Quelques jours avant d'assister à ce spectacle, je ne me souvenais que des grandes lignes de ce conte. C'est une histoire d'amour qui finit bien. Elle commence par une romance qui naît sans que Nala et Damayantī se soient rencontrés. Le simple fait d'entendre l'éloge de l'autre suffit à faire naître l'amour. Les deux s'échangent des messages par l'intermédiaire d'un cygne comme sur cette représentation fameuse du peintre Raja Ravi Varma :
Comme il était de coutume au temps des épopées, la princesse Damayantī
(fille d'un certain Bhīma, homonyme d'un des Pāṇḍava) doit choisir
son époux au cours d'un cérémonie appelée svayaṃvara dans laquelle
quatre dieux figurent au nombre des prétendants : Indra, Agni, Varuna,
Yama. Bien sûr, la princesse sait d'avance quel homme elle veut épouser,
mais les quatre dieux prennent tous l'apparence de Nala. Damayantī parvient
à désigner son bien-aimé parce que c'était le seul qui transpirait et dont
les pieds touchait le sol. Loin d'être en colère, les dieux bénissent cette
union et donnent quelques pouvoirs surnaturels à Nala. Le couple vit
heureux et engendre deux enfants. Le démon Kali était arrivé en
retard au svayaṃvara et décide de leur nuire. Pour cela, il fait
alliance avec le frère de Nala, Puṣkara qui veut prendre la place de son
frère à la tête du royaume. Comme dans le récit principal du
Mahābhārata, cela se joue dans une partie de dés. Nala, qui à
partir de là est possédé par le démon Kali, perd tout. Il doit partir en
exil avec Damayantī qui a confié ses enfants à ses parents. Nala perd le
dernier vêtement qui lui reste en essayant de capturer un oiseau. Tout
honteux, il abandonne Damayantī dans la forêt après avoir déchiré un pan de
son sari pour se couvrir.

--

Poursuivez, s'il vous plaît, le texte ci-dessus sur le conte de Nala et Damayantī, à la suite de sa dernière phrase.

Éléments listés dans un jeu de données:
--

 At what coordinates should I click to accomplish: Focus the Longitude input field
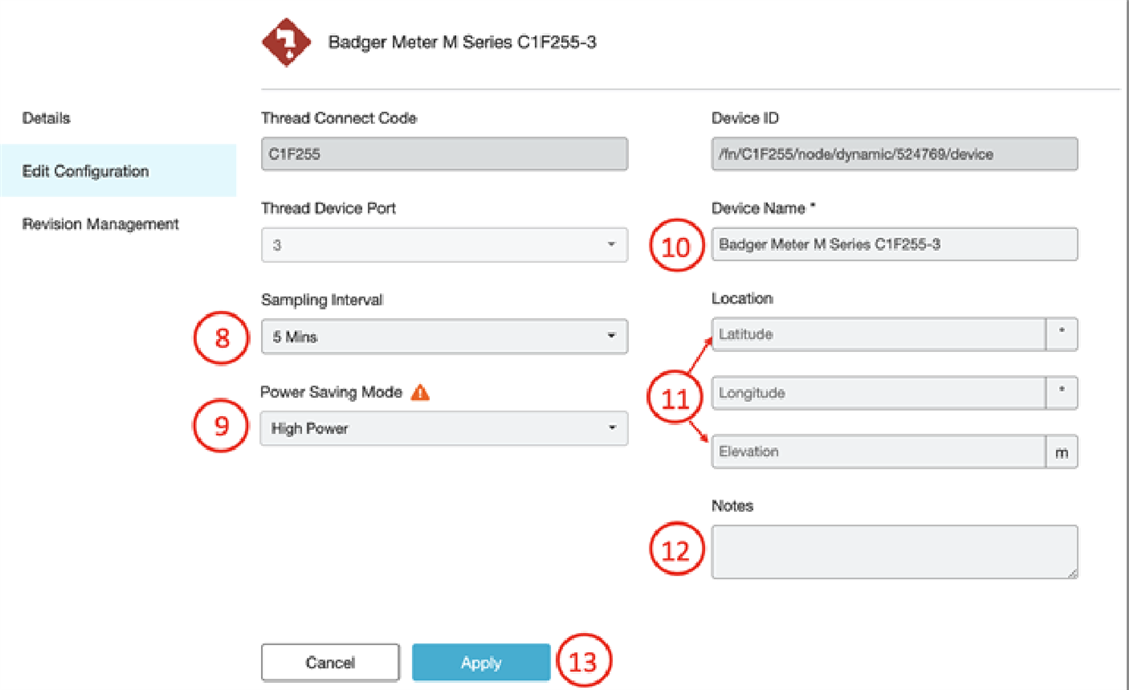[878, 393]
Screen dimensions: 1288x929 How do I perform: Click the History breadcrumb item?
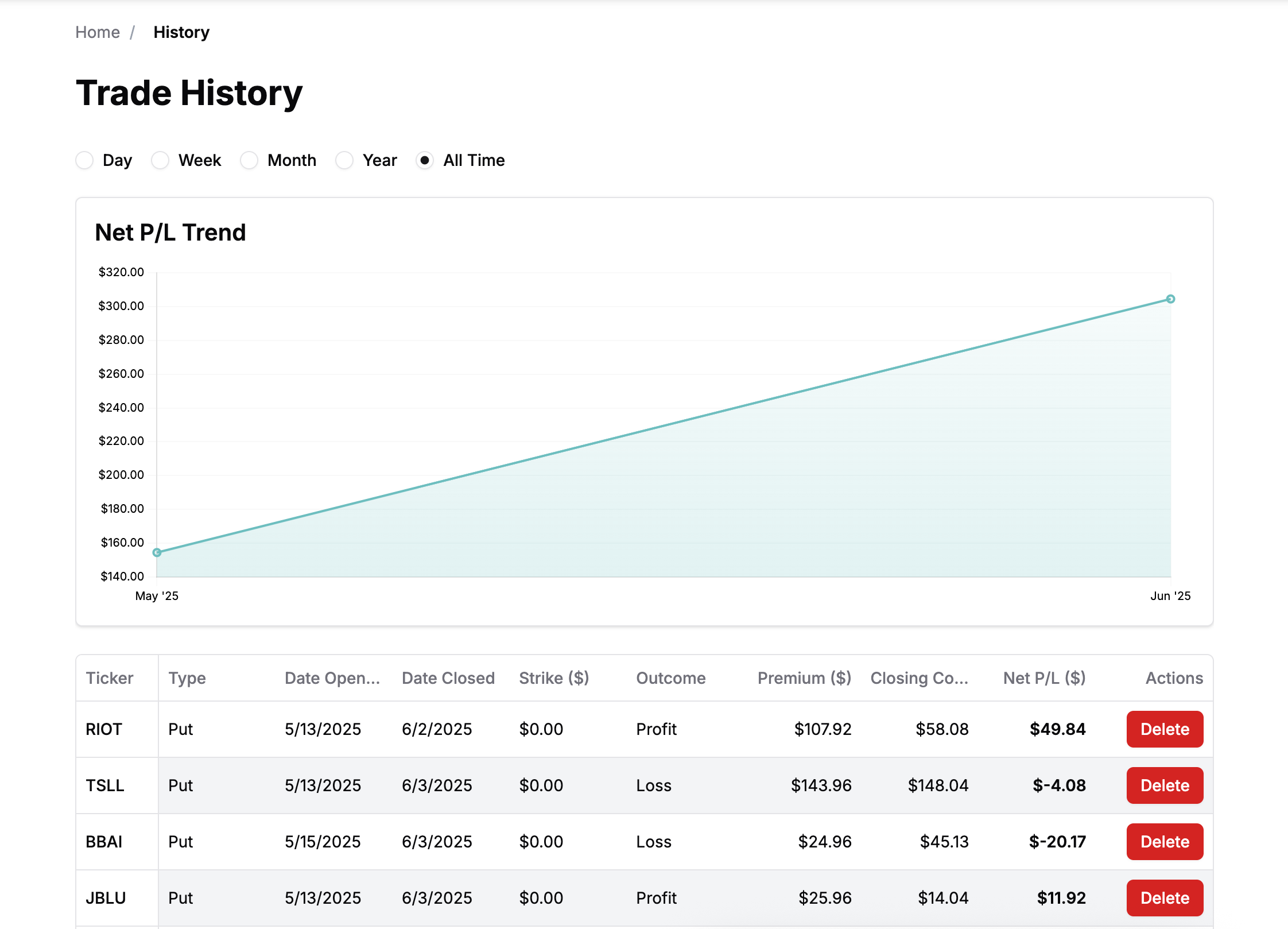[x=181, y=32]
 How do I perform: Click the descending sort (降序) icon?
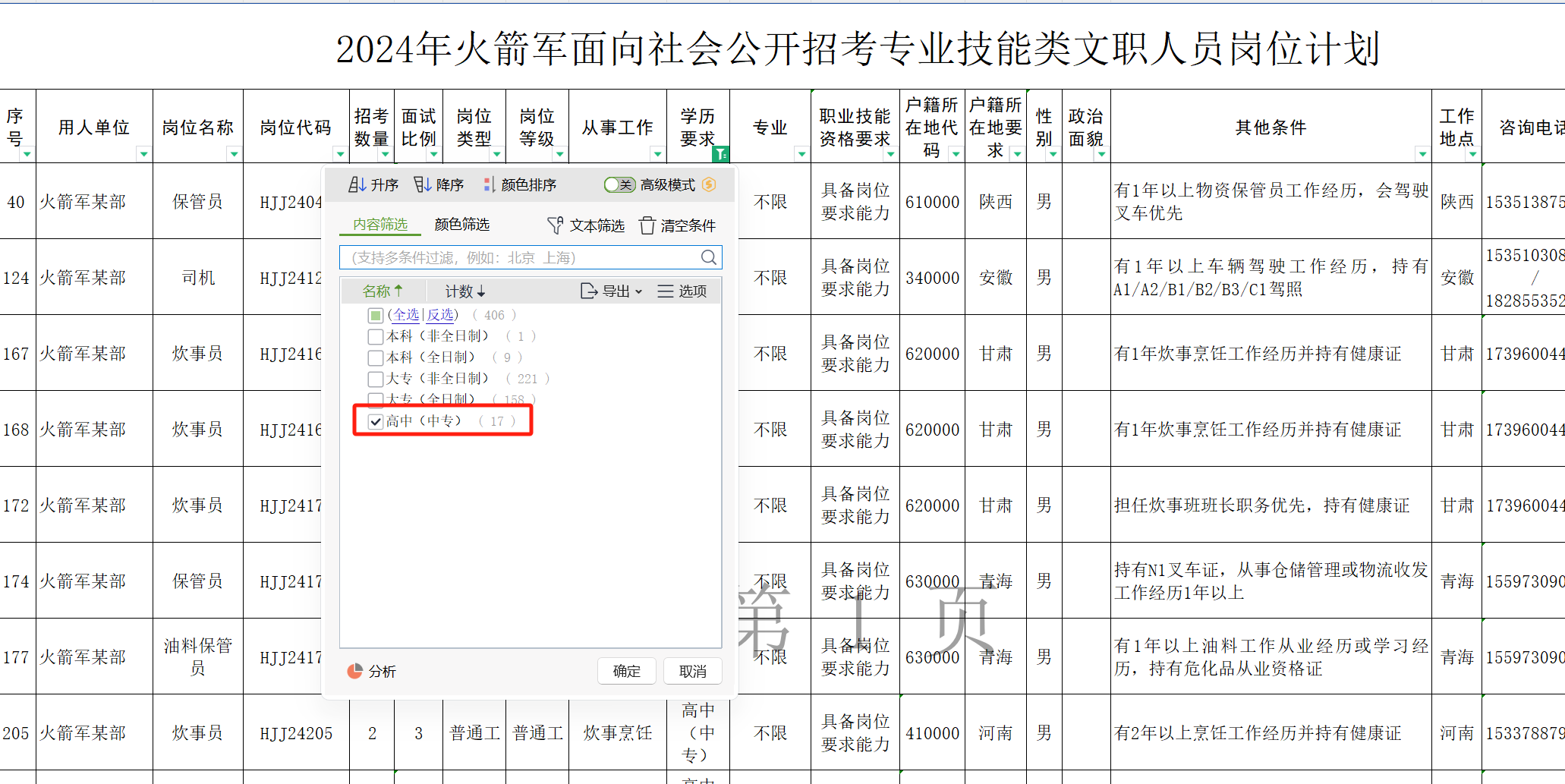coord(422,184)
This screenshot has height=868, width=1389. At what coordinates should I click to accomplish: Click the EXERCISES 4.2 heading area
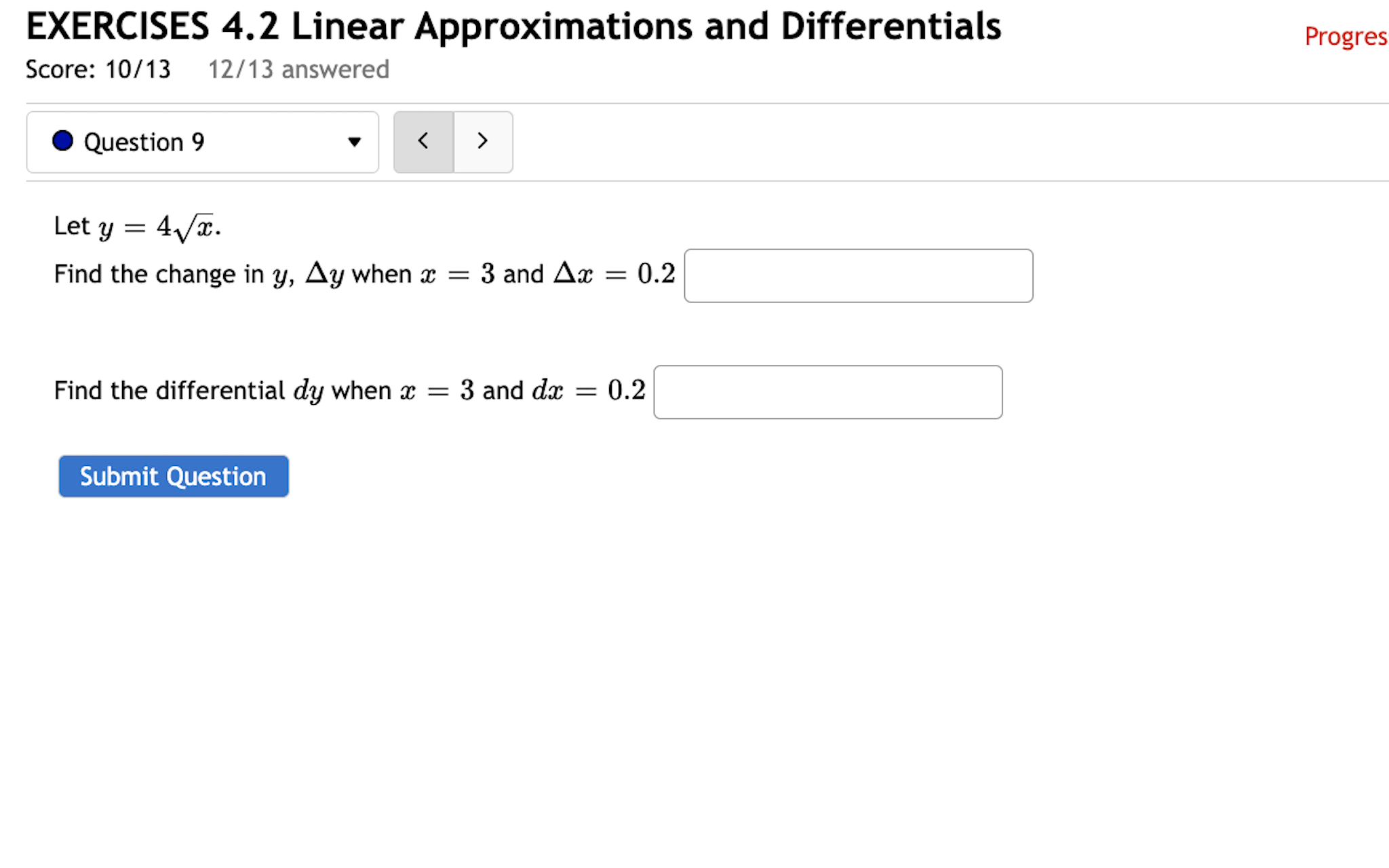[x=514, y=26]
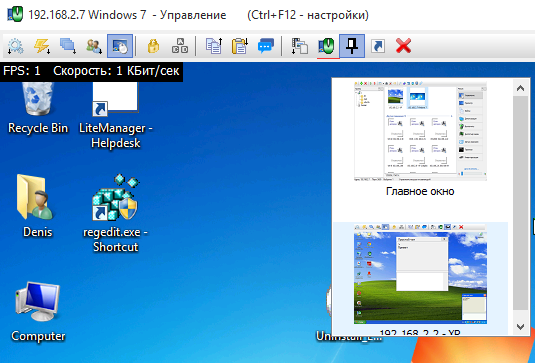Click the thumbnail panel scroll up arrow
This screenshot has height=363, width=535.
[x=520, y=88]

--

RÉPONSE À FOURNIR
Après avoir été mordu par le serpent Karkoṭaka qu'il avait pourtant délivré du feu, Nala est temporairement transformé en un être difforme nommé Bāhuka. Comme il est expert en chevaux, il se fait engager comme cocher par le roi Ṛtuparṇa.
De son côté, Damayantī se retrouver seule dans la forêt. Alors qu'elle est sur le point de se faire dévorer par un python, un chasseur la sauve, mais celui-ci devenant trop entreprenant avec elle, elle lui lance une malédiction et le chasseur meurt sur le champ. Plus tard, elle rencontre une caravane de marchands qui va être victime d'une attaque d'eléphants sauvages. Les caravaniers tiennent Damayantī pour responsable. Elle doit fuir. Elle finit par arriver dans un royaume dont la reine l'engage pour s'occuper de la princesse Sunandā. Un jour, un visiteur reconnaît Damayantī qui peut retourner chez ses parents. Bhīma, le père de Damayantī envoie des messagers à la recherche de Nala. Nala-Bāhuka entendra le message envoyé par Bhīma et y apportera une réponse qui sera rapportée à Damayantī.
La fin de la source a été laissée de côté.